Fay holds a Bachelor of Arts in Education in Primary teaching and is passionate about passing on her knowledge of one of the oldest living cultures in the world, Aboriginal culture and teaching students from a very young age through to tertiary about Aboriginal history and language.
Fay is a respected Elder who fosters strong cultural links for Aboriginal children and their families through her regular attendance at koori playgroups, schools and community services based on both Boon Wurrung and Wemba Wemba Country.
Fay is a Honorary Staff member at Melbourne University’s Indigenous Health and Equity Unit and works as a Project Officer with the Victorian Aboriginal Corporation for Languages in Melbourne, where she is discovering historical knowledge through old documents, which are valuable information to assist her to reawaken her traditional Boon Wurrung language, a language which has been a ‘sleeping language’ over 200 years.

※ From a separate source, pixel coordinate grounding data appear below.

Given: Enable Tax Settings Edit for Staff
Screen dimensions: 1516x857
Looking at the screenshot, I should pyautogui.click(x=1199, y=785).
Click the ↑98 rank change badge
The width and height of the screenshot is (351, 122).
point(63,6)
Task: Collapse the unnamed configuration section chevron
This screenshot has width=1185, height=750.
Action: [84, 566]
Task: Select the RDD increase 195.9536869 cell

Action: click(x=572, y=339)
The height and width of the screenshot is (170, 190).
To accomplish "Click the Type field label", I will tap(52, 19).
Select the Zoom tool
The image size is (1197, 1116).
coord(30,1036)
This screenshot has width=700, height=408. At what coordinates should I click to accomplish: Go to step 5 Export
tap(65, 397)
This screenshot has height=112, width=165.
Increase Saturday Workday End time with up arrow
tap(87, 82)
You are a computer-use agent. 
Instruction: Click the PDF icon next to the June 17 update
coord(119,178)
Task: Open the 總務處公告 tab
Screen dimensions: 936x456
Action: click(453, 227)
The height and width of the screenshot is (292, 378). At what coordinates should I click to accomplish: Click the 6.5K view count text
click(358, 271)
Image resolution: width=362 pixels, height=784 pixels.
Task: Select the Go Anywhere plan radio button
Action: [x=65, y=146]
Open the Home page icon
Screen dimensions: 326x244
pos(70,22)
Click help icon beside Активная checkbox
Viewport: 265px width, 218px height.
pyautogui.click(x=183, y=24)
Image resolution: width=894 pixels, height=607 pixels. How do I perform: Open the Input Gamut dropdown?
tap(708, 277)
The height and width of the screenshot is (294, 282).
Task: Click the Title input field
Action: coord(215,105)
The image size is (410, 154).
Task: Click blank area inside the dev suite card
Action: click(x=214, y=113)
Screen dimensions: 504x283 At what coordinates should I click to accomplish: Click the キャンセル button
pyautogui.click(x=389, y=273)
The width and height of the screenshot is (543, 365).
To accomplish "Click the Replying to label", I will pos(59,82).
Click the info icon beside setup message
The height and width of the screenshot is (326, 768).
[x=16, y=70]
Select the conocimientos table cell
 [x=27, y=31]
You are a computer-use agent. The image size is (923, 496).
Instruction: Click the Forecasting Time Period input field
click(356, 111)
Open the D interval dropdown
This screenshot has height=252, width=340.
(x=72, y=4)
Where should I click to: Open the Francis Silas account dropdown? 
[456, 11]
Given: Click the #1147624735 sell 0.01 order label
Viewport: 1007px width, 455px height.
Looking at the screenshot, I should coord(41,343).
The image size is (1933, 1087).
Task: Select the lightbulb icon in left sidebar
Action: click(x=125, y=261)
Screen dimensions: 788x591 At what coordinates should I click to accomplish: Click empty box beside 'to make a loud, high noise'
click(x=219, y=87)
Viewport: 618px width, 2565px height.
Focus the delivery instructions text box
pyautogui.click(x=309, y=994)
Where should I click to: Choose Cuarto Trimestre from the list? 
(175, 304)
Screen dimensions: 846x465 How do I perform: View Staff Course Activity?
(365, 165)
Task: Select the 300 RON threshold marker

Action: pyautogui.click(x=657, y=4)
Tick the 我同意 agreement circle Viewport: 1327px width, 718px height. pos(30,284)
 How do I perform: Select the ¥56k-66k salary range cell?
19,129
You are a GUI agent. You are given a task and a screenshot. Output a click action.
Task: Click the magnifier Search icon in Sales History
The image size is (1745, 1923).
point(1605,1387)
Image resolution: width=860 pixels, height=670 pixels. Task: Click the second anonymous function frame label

Arnam Liber – Living Heritage Consultant/ Blog author
Sarah works at the University of Melbourne’s Indigenous Health and Equity Unfit as a Research Assistant for the First 1000 Days Australia Project and Community Arts Officer for Mornington Peninsula Shire. Prior to this role she held the position of Community Outreach Officer for the Library has Legs, Windermere’s Communities for Children Cranbourne Project.
Sarah has over twenty-five years’ experience working within community, health, arts, education and library service sector. She holds a Bachelor of Arts Degree in Humanities (Drama and Sociology), a Degree in Dramatic Arts from the Victorian College of the Arts and a Master’s Degree in Regional Education and Community Development, Monash University. Sarah has recently completed studies in Intangible Cultural Heritage at Deakin University as part of her Phd pathway.
Sarah is passionate about developing place-based and culturally meaningful learning environments for Indigenous children, families and extended community, which draw on the wisdom of Elders and connects them to the traditional Country where the programs are based to foster their sense of belonging. The cultural literacies projects involves bi-cultural partnership project work that focuses on connecting Aboriginal and Torres Strait Islander children and families with their heritage culture, particularly intangible heritage which is transmitted by community Elders, cultural educators and artists, such as traditional language, crafts, stories, dance and knowledge. Sarah believes that by empowering Aboriginal Elders and educators to teach Indigenous children about their traditional culture and language in their early years, not only strengthens’ the identity and wellbeing of children but improves their confidence and self-esteem, increasing their motivation to learn.
In 2016 Sarah was awarded the State Library of Victoria Margery C Ramsay leadership scholarship for her project ‘Strengthening the Cultural Identity of Communities through Libraries’ – a multifaceted project incorporating research and action learning and involved travel to the Northern Territory, a secondment with the Northern Territory Library Service.
Following on from the Scholarship project Sarah established ‘ Arnam Liber – Living Heritage’ Blog and Consultancy to share her project learnings and research work within a broader community context.